Guiné-Conakry – Golpe de Estado preventivo

Quase em simultâneo com a morte do velho ditador Laussana Conté, uma Junta Militar chefiada por Moussa Dadis Camara tomava o poder, prometia elei­ções livres e a devolução do poder ao po­vo. E, ao contrário do que costuma acon­tecer nesta situações, a “comunidade internacional” não se agitou, pelo que ficá­mos a saber que aquele era um golpe de Estado dos bons.

Há muito que a Guiné-Conakry faz par­te do quintal­ francês em África. Com 10 milhões de habitantes, este país detém as maiores reservas mundiais de bauxite, é o segundo produtor de alumínio (metal ex­traído da bau­xite), é rica em diamantes, petróleo, urânio, e tem água em abundân­cia. No entanto, a sua população é prati­camente analfabeta, não tem acesso a água, electrici­dade e serviços de saúde. A esperança de vida fica-se pelos 50 anos. A corrupção é omnipre­sente e é normal o exército – pago, ar­mado e treinado pe­la França – re­primir a tiro as manifes­tações contra a fome, co­mo em 2007.
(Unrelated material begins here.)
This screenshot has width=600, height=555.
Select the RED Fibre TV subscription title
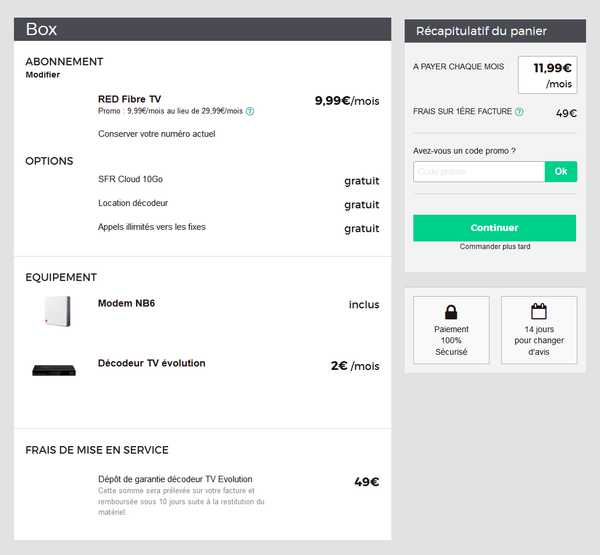point(129,99)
Daí que o golpe de Estado não só te­­nha sido pos­sível com o aval da França, como certamente foi por ela inspirado, pa­ra prevenir eventuais revoltas popula­res potenciadas pelo vazio de poder e as dis­putas entre fac­ções. Ou seja, face à mor­te súbita do velho ditador, a França pro­­cedeu à substituição de uma ditadura por outra, assegurando assim a estabilida­de política e insti­tucional necessárias ao bom andamento dos negócios das 70 em­presas francesas (Balloré, TOTAL, BNP Pa­risbas, Bouygues, etc.) que explo­ram as riquezas daquele país africano.

Não terá sido obra do acaso o rápido reconheci­mento da junta militar pela Fran­ça, seguida do anúncio de que a co­operação iria continuar, e o envio de um cai­xeiro-viajante de serviço, o secretário de Estado da Coope­ração. Para tratar de assunto correntes, um subal­terno chega.